De ce fait, si les actions actuel­le­ment déve­lop­pées par la socié­té civile pré­sentent un côté contes­ta­taire — notam­ment parce qu’elles affai­blissent, dans la popu­la­tion, la doc­trine de la peur qui sert de vec­teur aux idées de la droite conser­va­trice — elles portent aus­si en elles le risque du pas­sage d’une soli­da­ri­té ver­ti­cale à une cha­ri­té hori­zon­tale, réa­li­sant par là un des vœux les plus chers des puis­sants : lais­ser le soin aux pauvres à la charge exclu­sive des moins pauvres et se reti­rer de tout sys­tème de redis­tri­bu­tion. Dans un pays où les poli­tiques qui ont réduit les niveaux de pro­tec­tion sociale peuvent se pava­ner dans le cube de Viva For Life avec un chèque de 100000 euros, on n’est pas à l’abri de voir des ministres ser­vir des repas à des migrants qu’ils auront contri­bué à pré­ca­ri­ser… sous l’objectif des camé­ras, tou­jours prêtes à cap­ter la beau­té de la cha­ri­té, plu­tôt que la jus­tice de la solidarité.

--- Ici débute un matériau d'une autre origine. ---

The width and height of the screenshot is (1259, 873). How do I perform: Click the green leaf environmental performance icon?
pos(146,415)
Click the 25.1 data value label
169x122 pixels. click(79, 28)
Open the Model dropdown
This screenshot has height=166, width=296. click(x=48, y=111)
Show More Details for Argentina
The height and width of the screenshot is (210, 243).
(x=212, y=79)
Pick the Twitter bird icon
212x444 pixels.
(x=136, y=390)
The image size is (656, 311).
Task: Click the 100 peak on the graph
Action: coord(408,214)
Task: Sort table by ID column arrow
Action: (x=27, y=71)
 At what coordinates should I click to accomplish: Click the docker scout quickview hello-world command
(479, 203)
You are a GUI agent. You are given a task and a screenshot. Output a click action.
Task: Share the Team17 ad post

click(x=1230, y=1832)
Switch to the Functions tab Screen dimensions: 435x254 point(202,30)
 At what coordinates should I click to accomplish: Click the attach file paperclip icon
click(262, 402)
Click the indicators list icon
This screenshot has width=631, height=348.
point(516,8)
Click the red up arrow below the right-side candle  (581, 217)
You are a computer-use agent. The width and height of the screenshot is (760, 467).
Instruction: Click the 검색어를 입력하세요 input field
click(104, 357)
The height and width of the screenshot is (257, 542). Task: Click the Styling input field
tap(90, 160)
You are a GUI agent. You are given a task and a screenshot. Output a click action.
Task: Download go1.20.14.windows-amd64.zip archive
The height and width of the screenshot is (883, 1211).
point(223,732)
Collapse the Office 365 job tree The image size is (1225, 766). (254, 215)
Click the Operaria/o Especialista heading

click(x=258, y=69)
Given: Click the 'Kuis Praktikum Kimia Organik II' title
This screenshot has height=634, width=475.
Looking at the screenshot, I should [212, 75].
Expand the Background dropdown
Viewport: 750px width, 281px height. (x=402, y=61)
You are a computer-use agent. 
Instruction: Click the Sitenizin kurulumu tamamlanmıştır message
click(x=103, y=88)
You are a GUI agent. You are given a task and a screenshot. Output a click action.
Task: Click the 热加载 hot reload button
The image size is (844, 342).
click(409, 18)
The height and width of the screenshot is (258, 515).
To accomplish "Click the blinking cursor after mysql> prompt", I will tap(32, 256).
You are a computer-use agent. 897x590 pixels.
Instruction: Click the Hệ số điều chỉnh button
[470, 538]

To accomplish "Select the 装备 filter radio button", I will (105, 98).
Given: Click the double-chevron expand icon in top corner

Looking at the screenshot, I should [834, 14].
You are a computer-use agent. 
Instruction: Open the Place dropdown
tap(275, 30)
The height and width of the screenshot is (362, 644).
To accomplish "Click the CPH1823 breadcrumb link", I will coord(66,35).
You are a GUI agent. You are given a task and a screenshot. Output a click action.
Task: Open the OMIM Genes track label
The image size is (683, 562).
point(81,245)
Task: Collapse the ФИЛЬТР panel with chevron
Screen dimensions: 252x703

Peut-être, entre l’investissement clas­sique dans l’État et son aban­don à la médio­cri­té de ses ges­tion­naires actuels (de gauche comme de droite), faut-il envi­sa­ger une troi­sième voie. Ce ne serait, bien enten­du, pas celle de la tra­hi­son blai­riste, mais celle repo­sant, d’une part, sur la démons­tra­tion de la sim­pli­ci­té de la soli­da­ri­té par une mili­tance de l’action com­plé­tant adé­qua­te­ment celle du tract et de la réflexion, et, d’autre part, sur la « repo­li­ti­sa­tion » des popu­la­tions au tra­vers de modes d’action radi­ca­le­ment démo­cra­tiques et coopératifs.

C’est à ce prix, sans doute, que l’on pour­ra renom­mer les acteurs du jeu poli­tique, les citoyens deve­nant, comme il se doit en démo­cra­tie, les vrais poli­ti­ciens, tan­dis que ceux qui s’arrogent aujourd’hui ce titre seront dési­gnés pour ce qu’ils sont : de simples gestionnaires.